Now some of them wanted to take Him .....   (Jn 7:43)

.... and kill Him. And He, that He might display the beauty of Divine descent and humility and lowliness, was beaten and stripped of every vestige of any kind of covering. No, there was no loin cloth, for utter abasement was the goal of the Crucifixion, that He might descend to the final and utmost humiliation.

"Greater love has no one than this," Jesus said, "than to lay down one's life for his friends." And who are His friends? The answer is disclosed in the Passion accounts of the Gospels: almost no one. He was the Friend, the abandoned and nearly alone and naked Friend and hanging on a Cross.

For God's Nature, as we contemplate the Trinity on this eighth Sunday after Easter, is love. Love is the stuff in which the Three Persons of God cohere. And a constituent element of this Divine Fellowship (as we have said) is human. That God should empty Himself (kenósis) of His Divinity in order to dwell with man (Phil 2:7) is a condescension too far to contemplate. That He should really and truly lay down His life for us is a condescension we shall never comprehend. And to admit us into the Holy Trinity, who are made of dust and fall far beneath the Triune God in every respect is a mind-bending condescension. Yet, as St. John Chrysostom has written, every thought of the Most High God that entertains lowly man is profoundly condescending, in profoundly humbling to Almighty God. He must stoop way down to commit this senseless act of love.

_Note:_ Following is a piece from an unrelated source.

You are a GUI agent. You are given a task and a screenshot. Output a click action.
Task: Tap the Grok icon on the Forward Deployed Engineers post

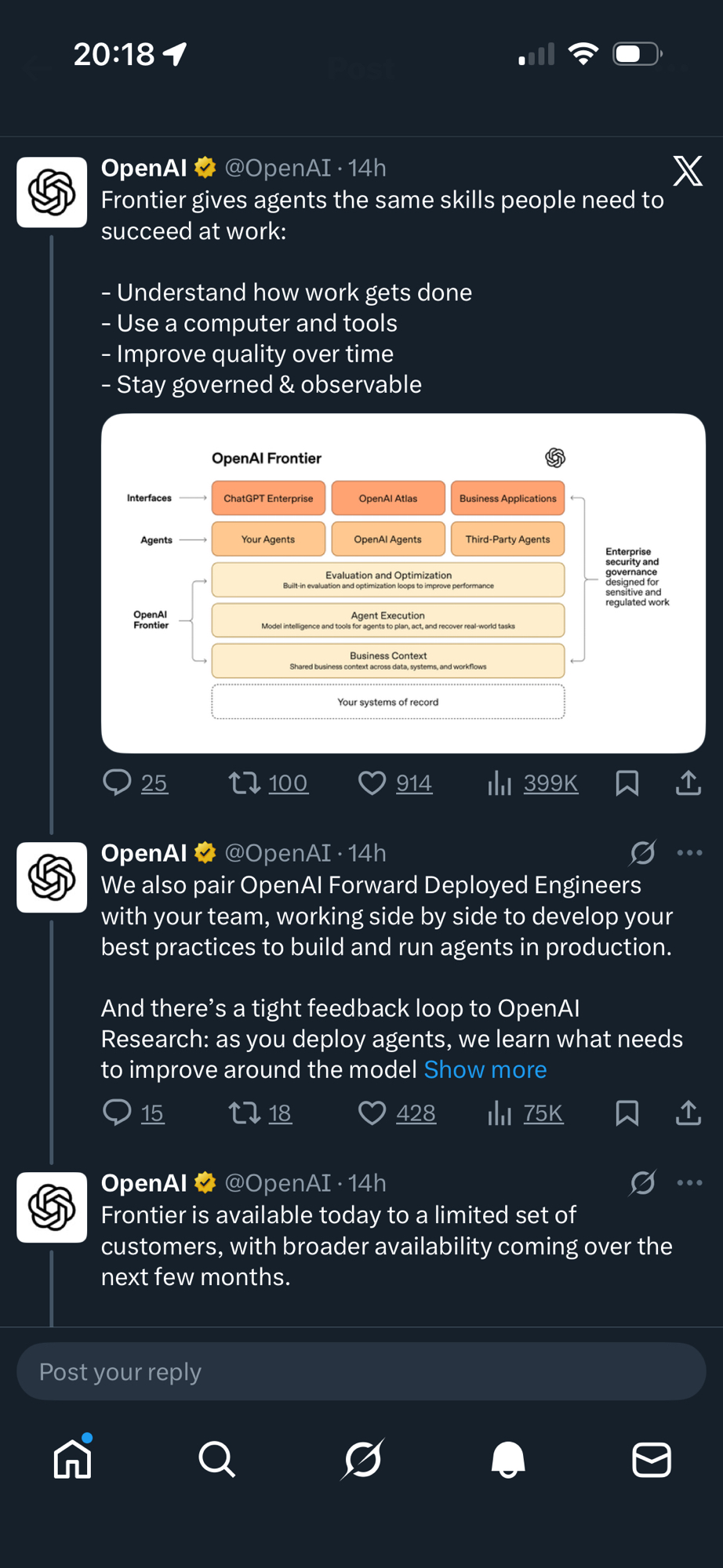point(642,852)
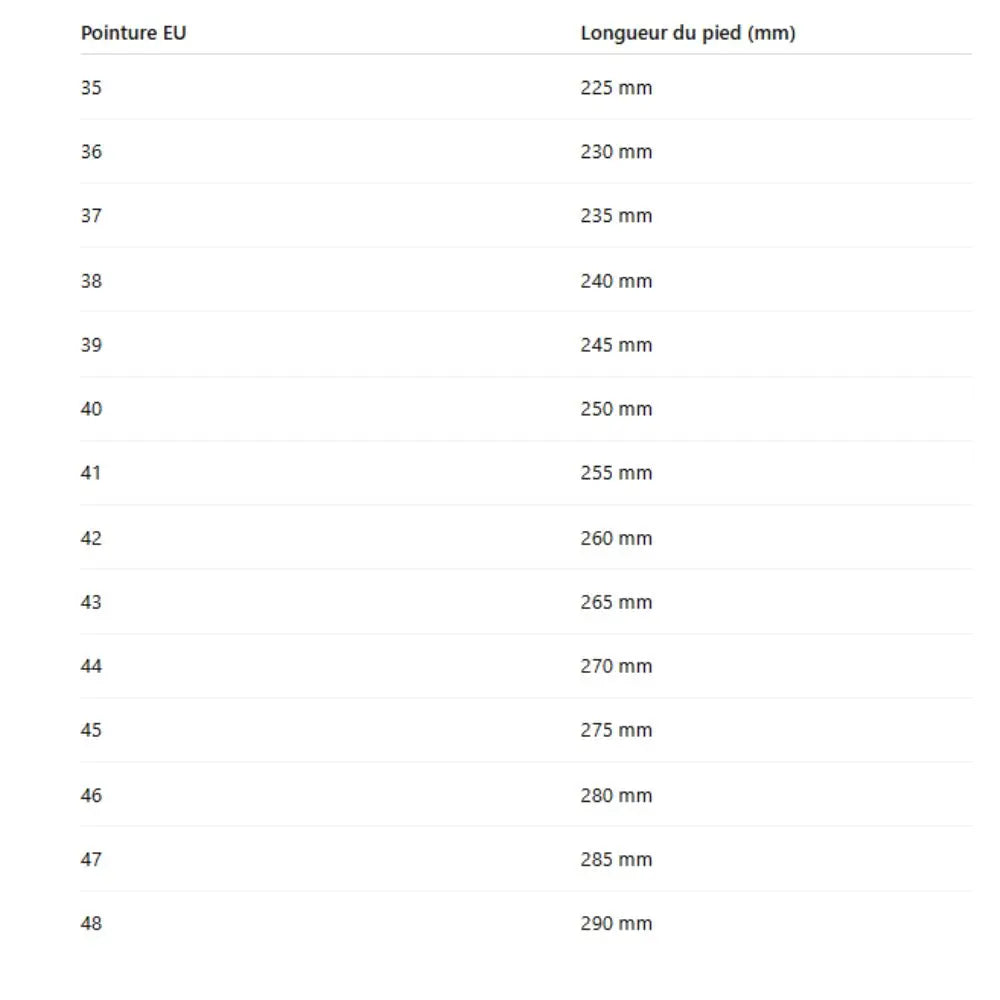Select EU size 48

click(91, 923)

It follows that we who are created to be God are enjoined to choose for this Self-sacrificing love. It further follows that, should we decline to take up our crosses, which is the choice for His kind of love, we shall have no part in His Kingdom.

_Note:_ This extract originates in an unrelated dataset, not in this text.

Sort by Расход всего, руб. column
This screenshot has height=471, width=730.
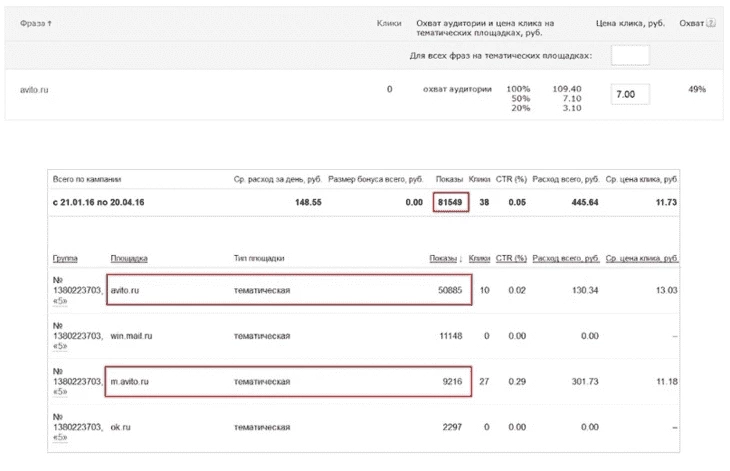566,258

But who among us will deny him- or herself? Who will sacrifice all they have? To be this person, we must first raise ourselves up to our full stature. We must claim our birthright as children of God. We must act out of our oúsios as Divine beings: this is the essence of Pentecost. For without God, we have no "angels of our better natures." We have only our animal desires and the so-called addictions (which is the medicalized word for possession) which completes our descent. Ironic that God should condescend to become human to show us the way to the Kingdom of Heaven and that we should choose instead to descend into further animality. It is devilish choice writ large upon our culture: of legalized drugs, legalized pornography, mainstreaming perversion, and everywhere treachery?

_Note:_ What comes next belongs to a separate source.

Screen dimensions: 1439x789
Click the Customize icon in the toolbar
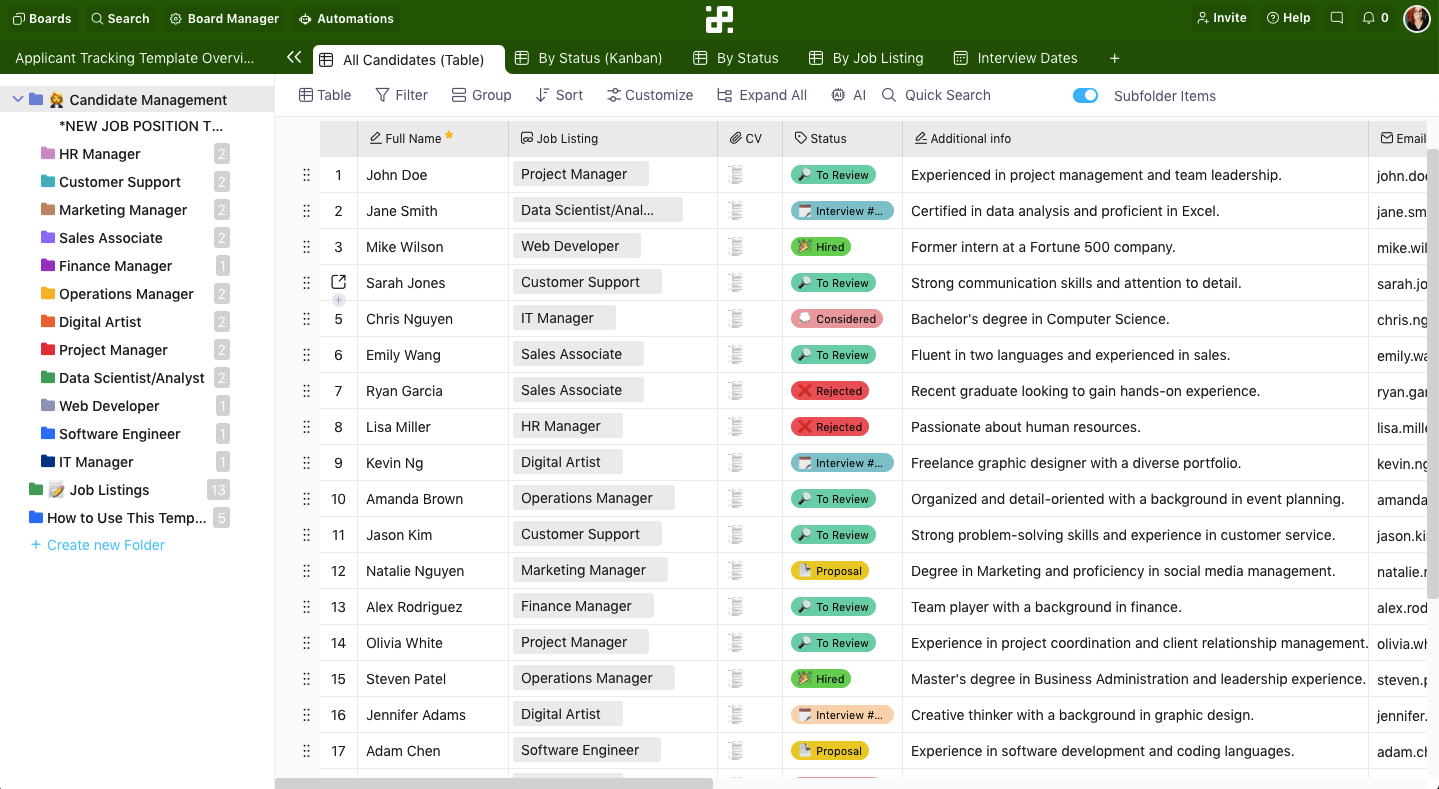[649, 94]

If One-ness with God is the reason we were born, then let us who embrace this most wonderful gift commemorate the foretaste of the Kingdom of Light, the Kingdom where, Jesus says, He and the Father are One. For the Holy Spirit, of His Own Nature, cannot but depart from stinking animality. We must first turn our hearts, cleansed by penitence, toward God and depart from a life ruled by our basest desires. This is the constant message of our Orthodox faith: to live lives of penitence, and with our eyes now opened see the Kingdom of God. In that instant we will be filled with power and blessing, which we commemorate on this great feast. And here is the intersection between Pentecost and Holy Trinity Sunday.

So exactly what is that power from on high? What is that rushing mighty Ruach from Heaven? It is the power of Divine love. For when God requires a shake-up to reorder our lives, instantly there will be a shake-up. For He dearly wishes that none should perish into a never-ending darkness and vacancy.

Let us, therefore, choose the Light. Let us choose Life with God. Let us embrace the God Who took on human form that He might be embraced. For in those arms we see that He is the Son of Man and the King of the Universe.

In the Name of the Father and of the Son and of the Holy Ghost.   Amen.